*PROBLEM TO SOLVE:*
Put each line of the records, from the line containing "Image resolution: width=551" through the line containing "coord(12,8)", both included, into a JSON list with one string per line and no blank lines. Leave the pictures out.

Records from a data source
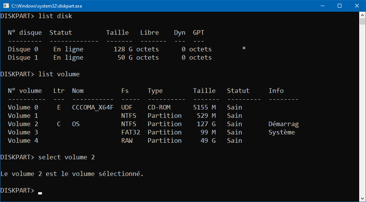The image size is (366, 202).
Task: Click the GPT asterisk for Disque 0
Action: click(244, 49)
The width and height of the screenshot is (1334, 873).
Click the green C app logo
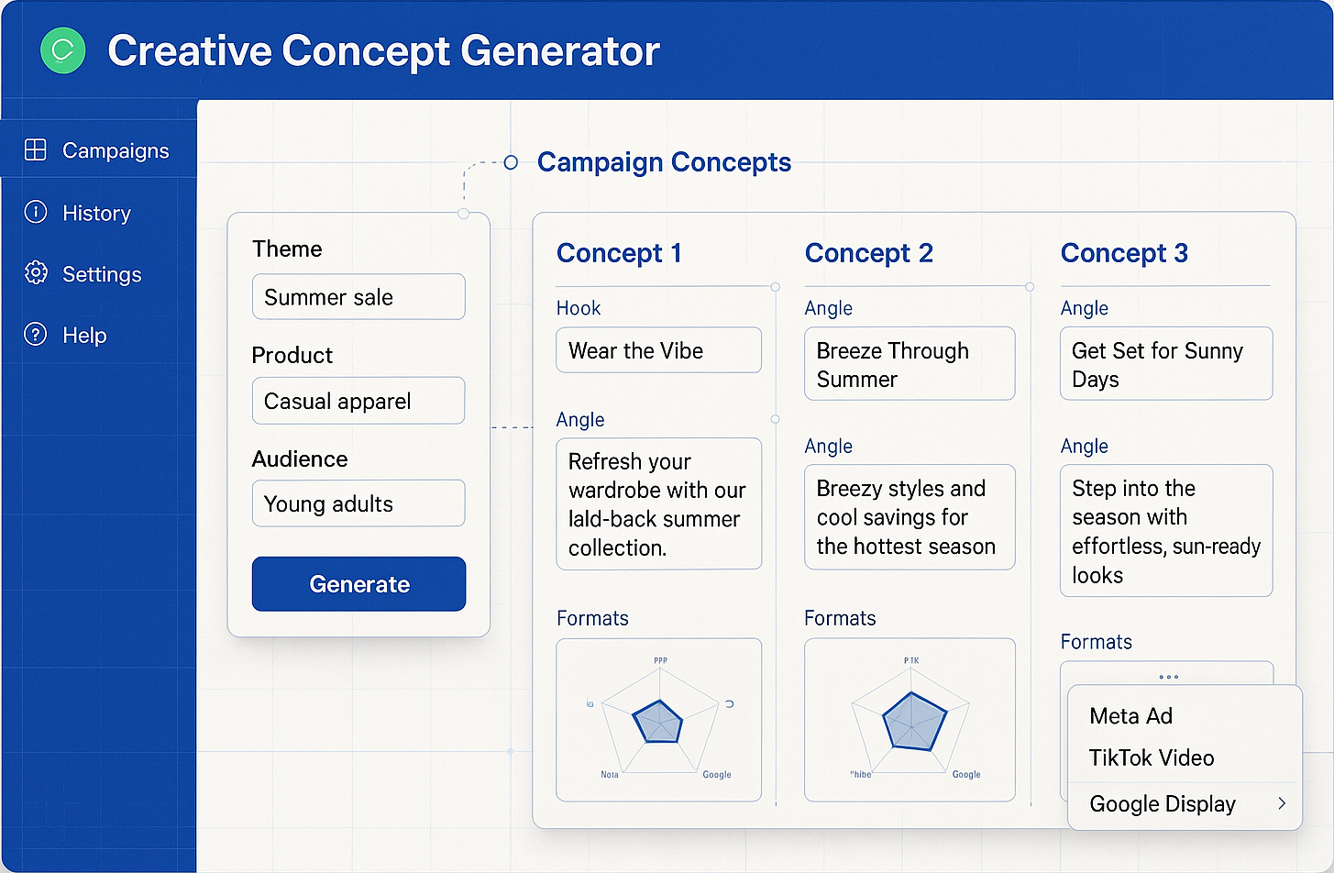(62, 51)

* * *

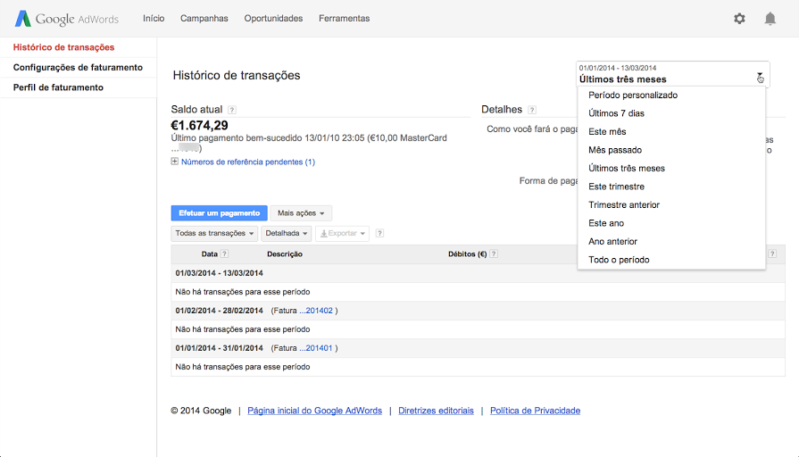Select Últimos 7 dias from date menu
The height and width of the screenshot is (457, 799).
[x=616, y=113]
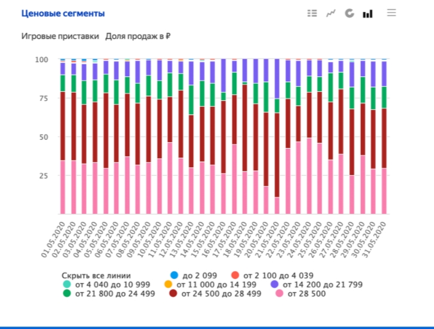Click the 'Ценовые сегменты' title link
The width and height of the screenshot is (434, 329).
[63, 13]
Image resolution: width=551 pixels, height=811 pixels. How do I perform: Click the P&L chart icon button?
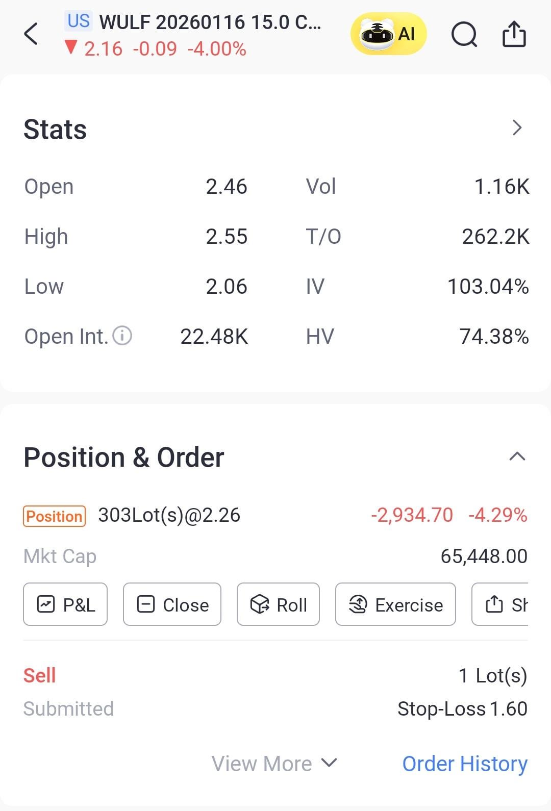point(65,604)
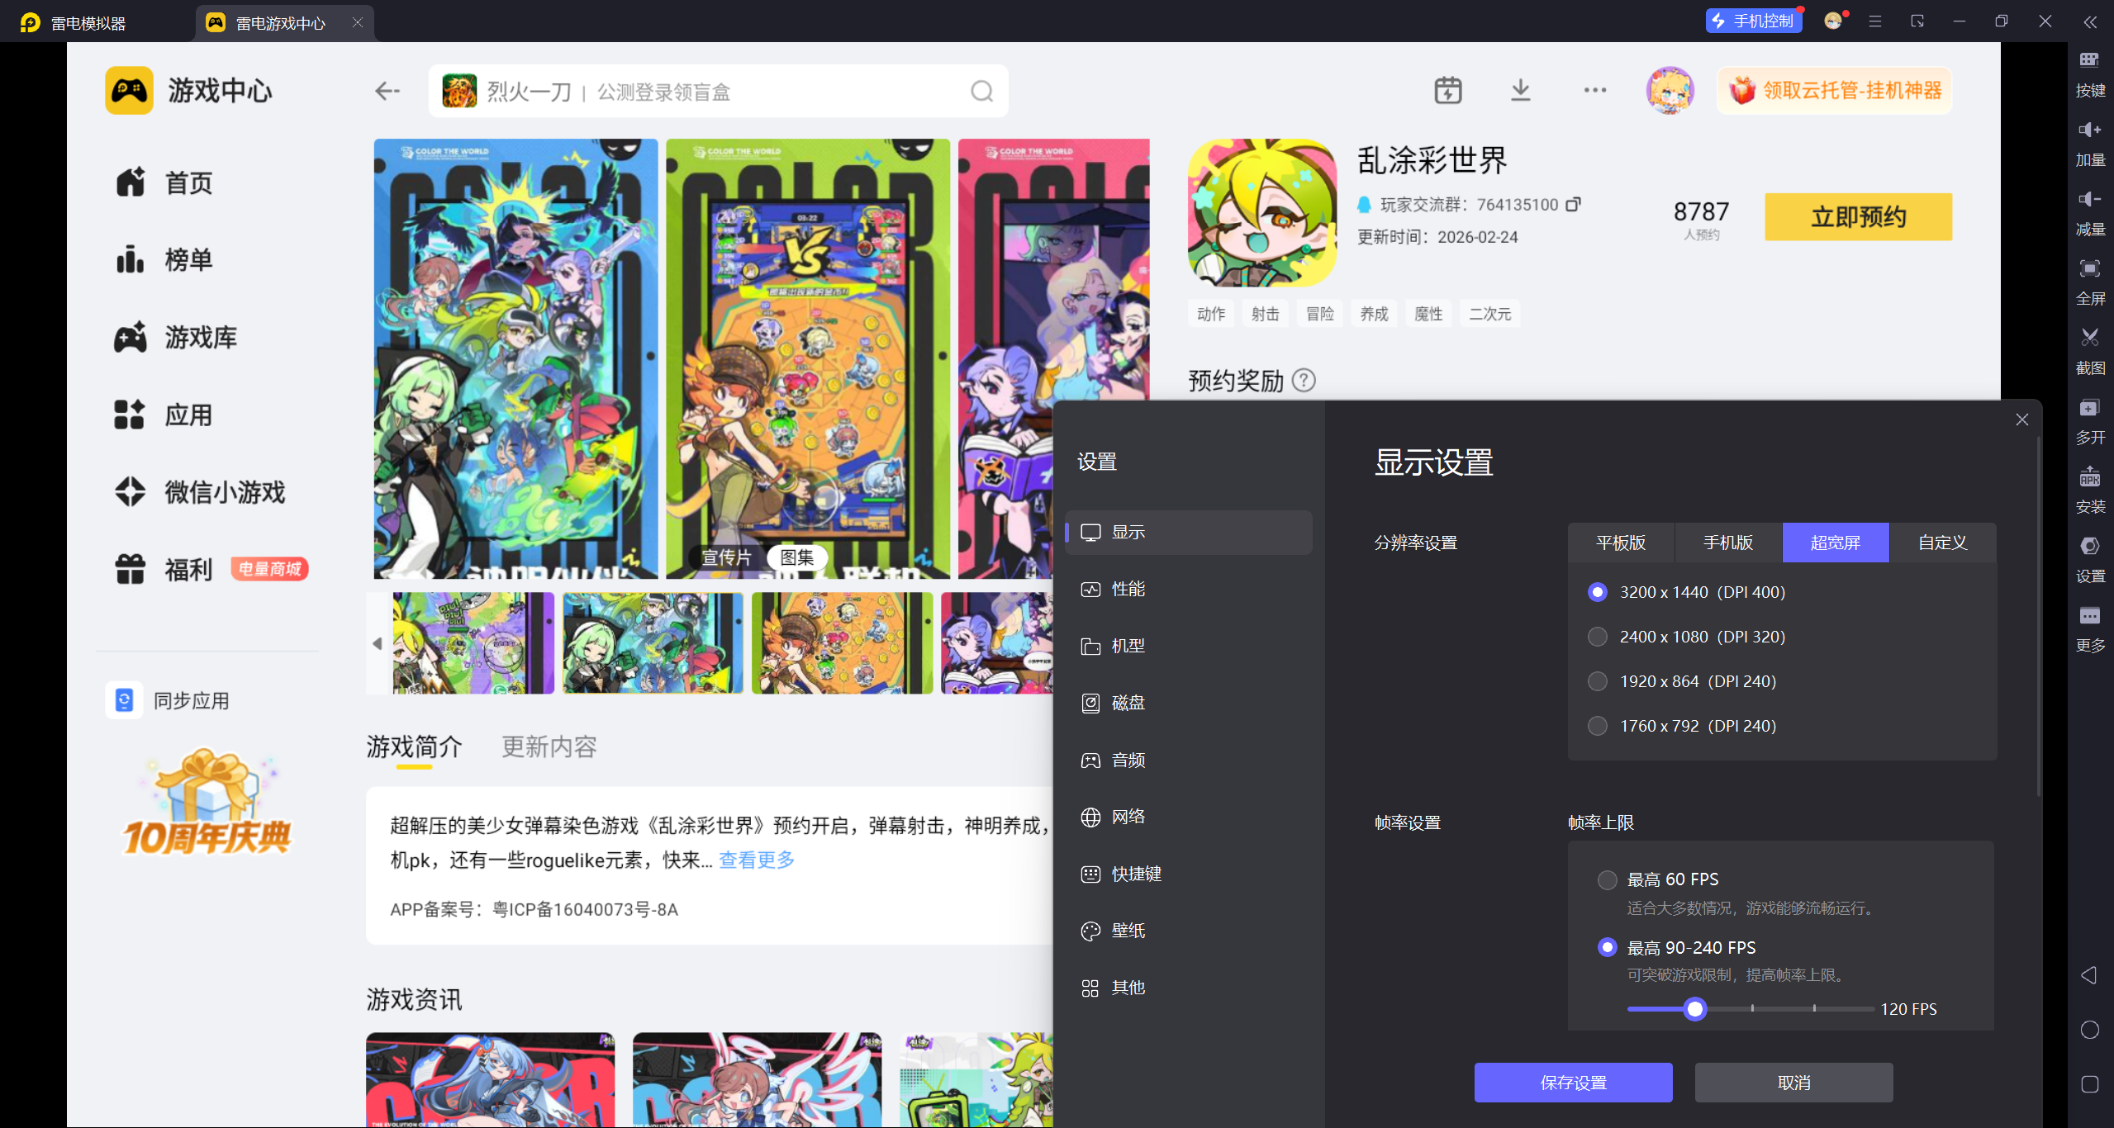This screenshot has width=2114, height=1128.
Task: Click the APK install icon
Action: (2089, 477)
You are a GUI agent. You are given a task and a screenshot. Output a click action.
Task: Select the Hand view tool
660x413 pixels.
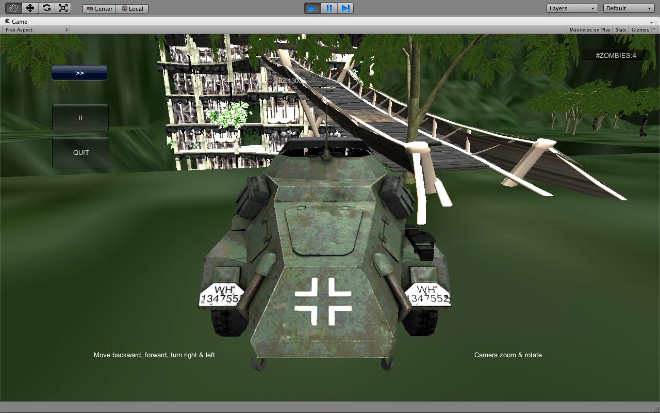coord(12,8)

*WRITTEN ANSWER:*
[
  "Image resolution: width=551 pixels, height=811 pixels. How do I perform: Click the P&L chart icon button?",
  "point(65,604)",
  "This screenshot has width=2114, height=1128.",
  "Task: Click the APK install icon",
  "Action: (2089, 477)",
  "You are a GUI agent. You are given a task and a screenshot. Output a click action.",
  "Task: Select the Hand view tool",
  "660x413 pixels.",
  "coord(12,8)"
]